Problem statement: Without the images, write out the entries word for word.

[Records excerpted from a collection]
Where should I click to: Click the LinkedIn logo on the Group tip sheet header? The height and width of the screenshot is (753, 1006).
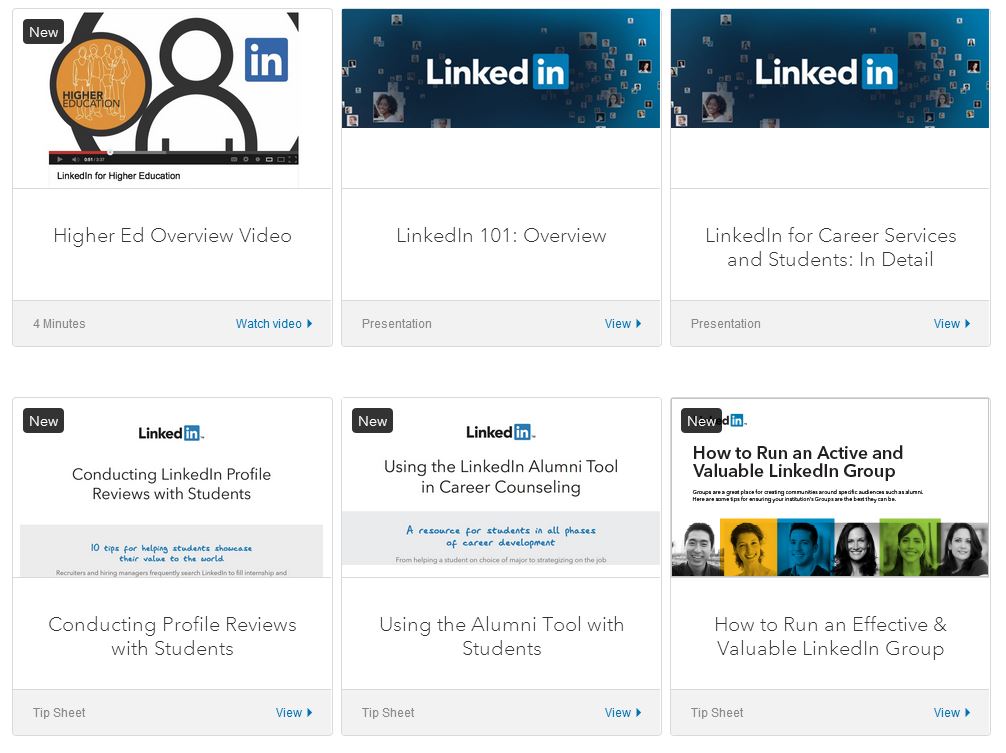click(x=736, y=419)
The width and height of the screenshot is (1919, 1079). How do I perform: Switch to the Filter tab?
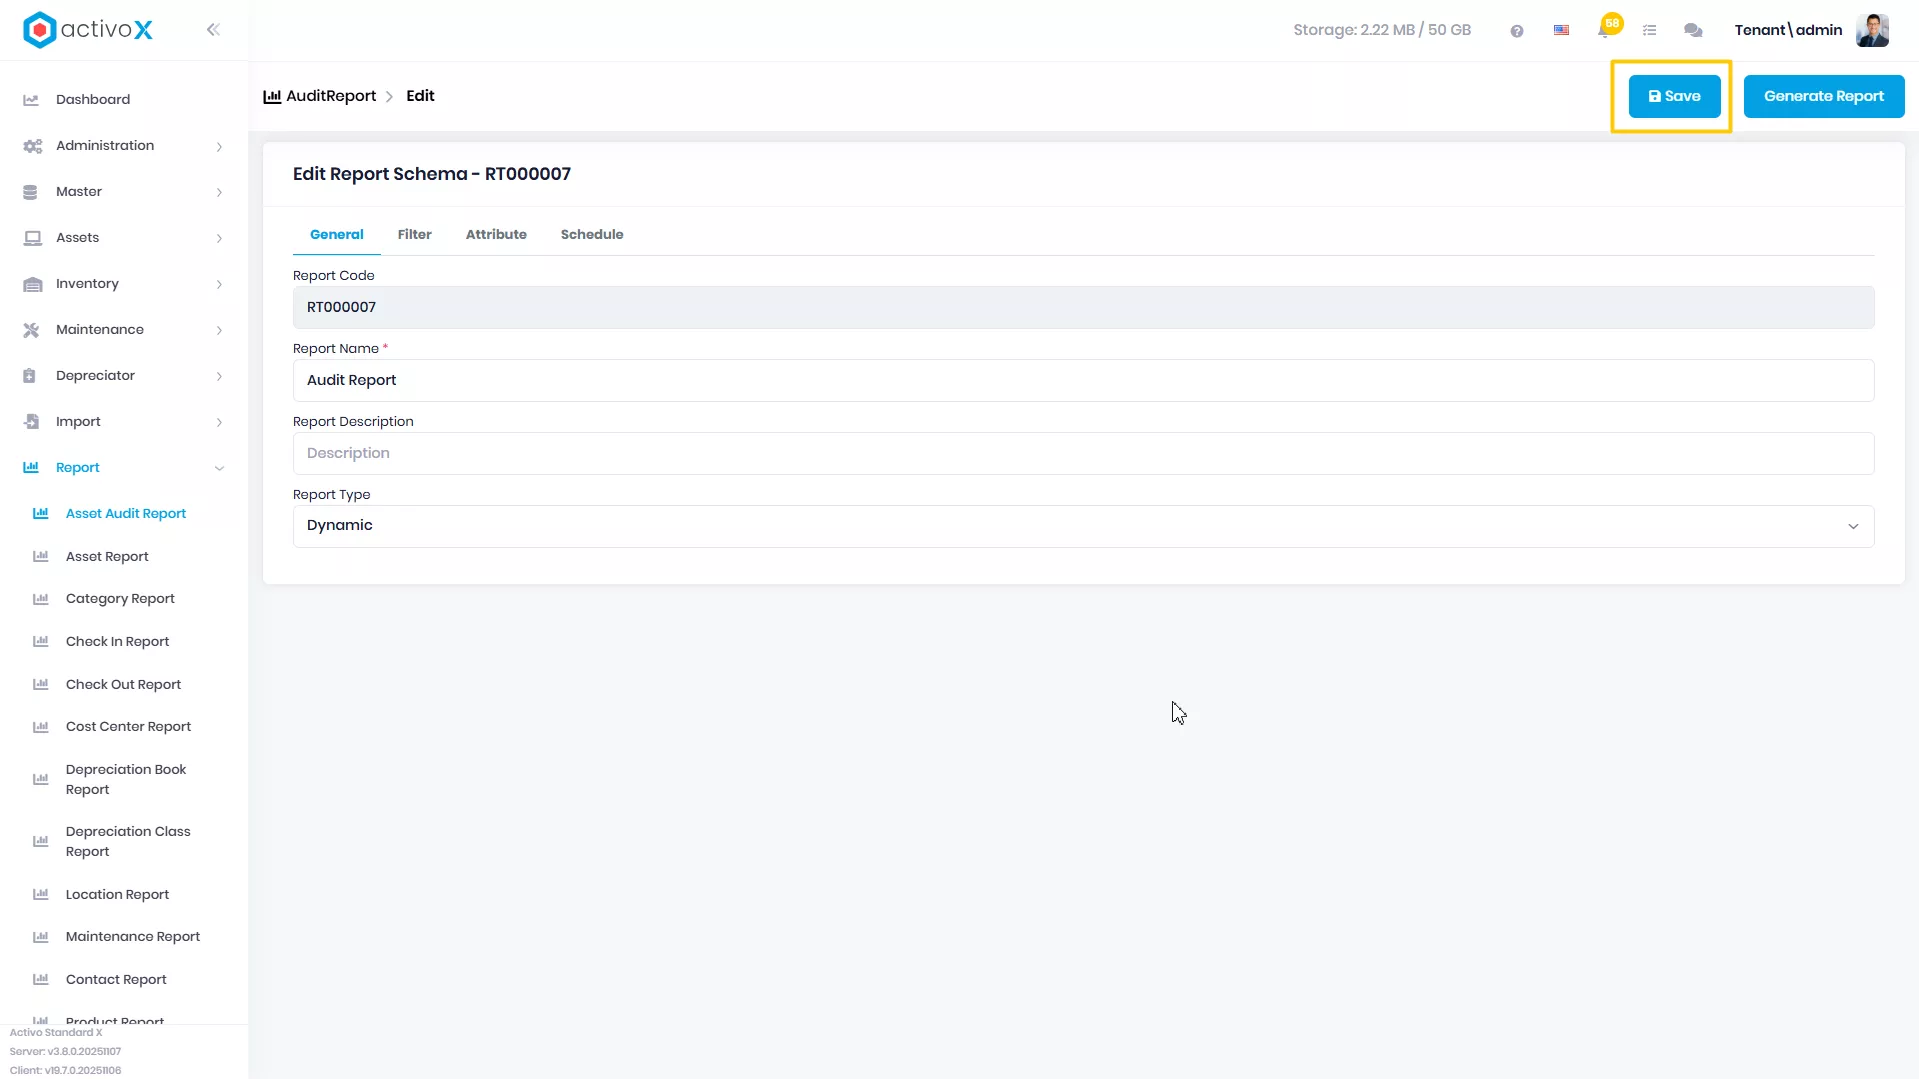click(x=414, y=235)
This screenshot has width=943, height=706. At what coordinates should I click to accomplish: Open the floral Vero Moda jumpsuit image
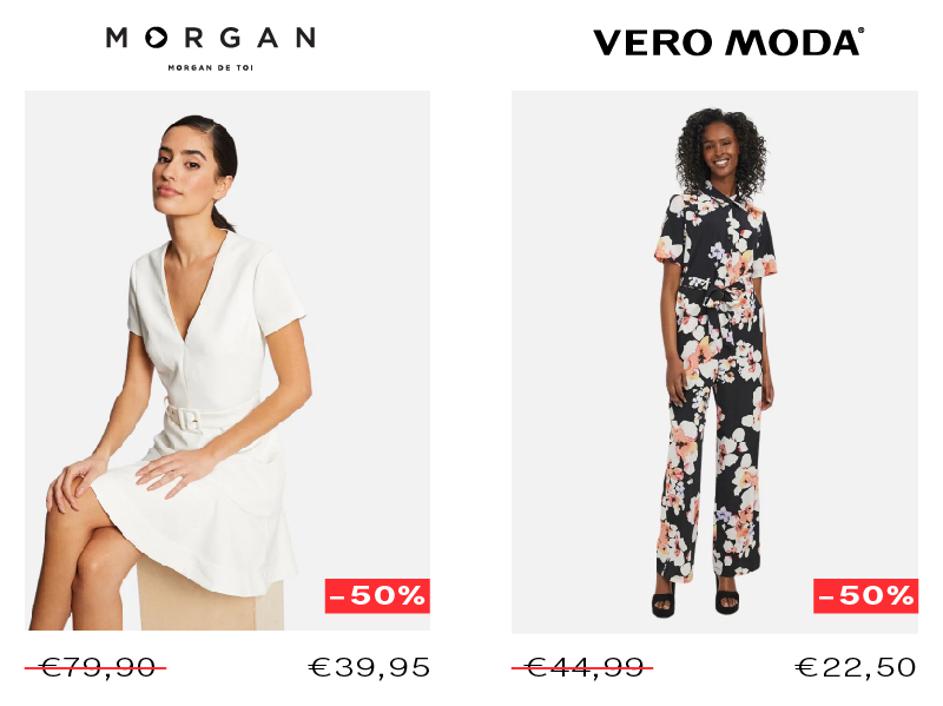714,361
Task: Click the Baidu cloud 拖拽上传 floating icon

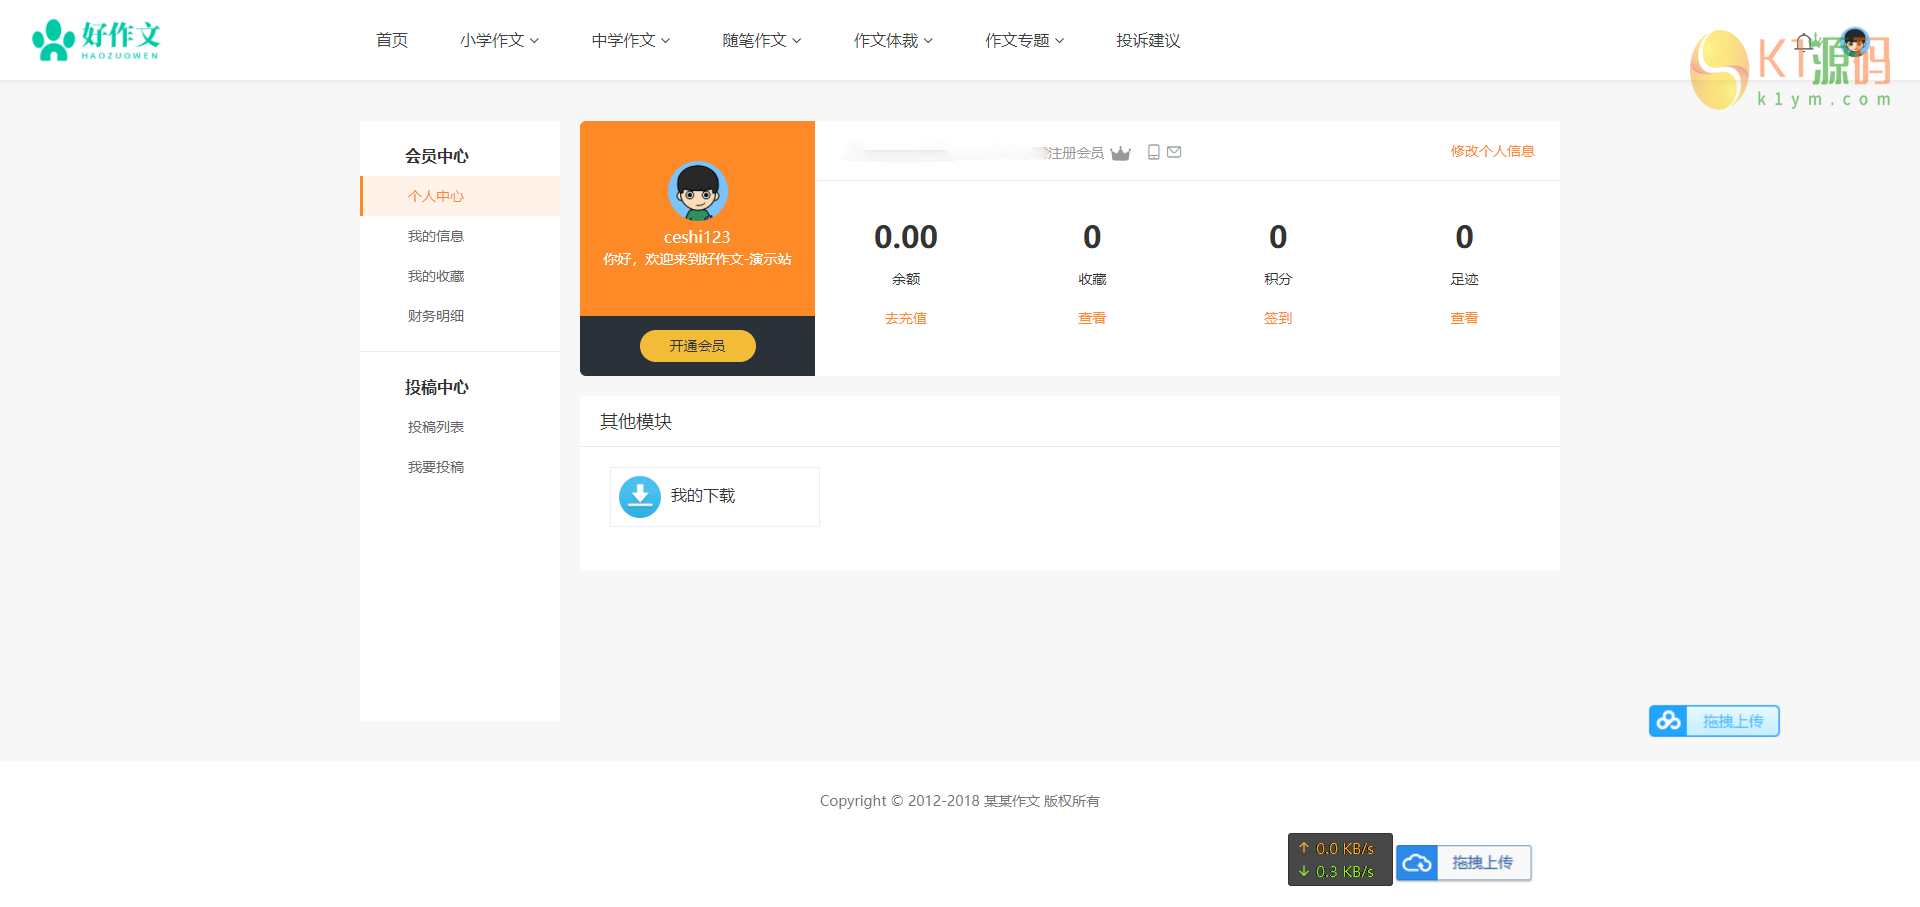Action: tap(1668, 721)
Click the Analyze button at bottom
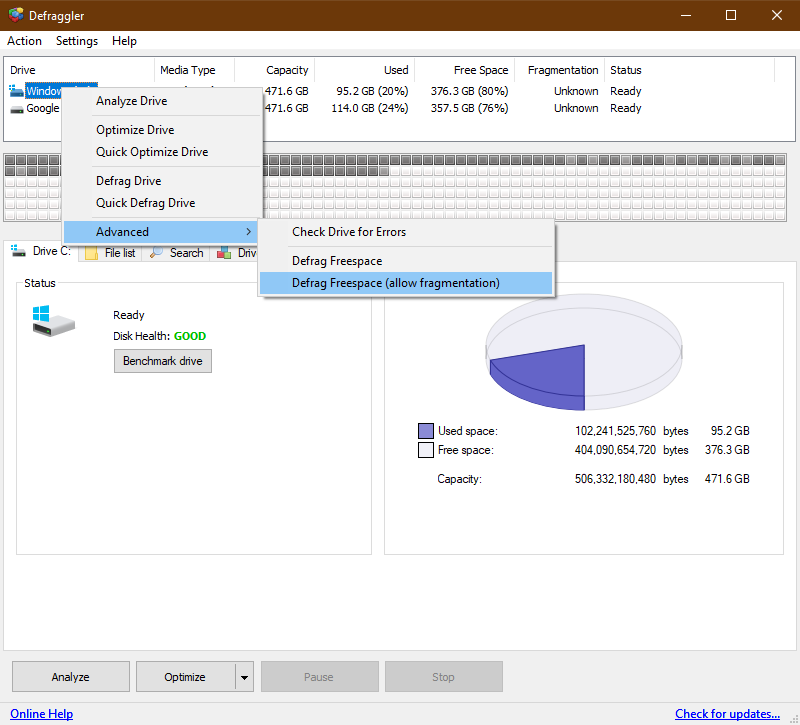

Answer for the task:
Where should I click to: Click the LinkedIn logo on the Group tip sheet header? The height and width of the screenshot is (753, 1006).
click(x=736, y=419)
The width and height of the screenshot is (1919, 1079). How do I perform: Switch to the Filter tab?
click(x=414, y=235)
This screenshot has width=943, height=706. At what coordinates should I click to accomplish: Open the floral Vero Moda jumpsuit image
714,361
Task: Click the Baidu cloud 拖拽上传 floating icon

Action: tap(1668, 721)
Click the Analyze button at bottom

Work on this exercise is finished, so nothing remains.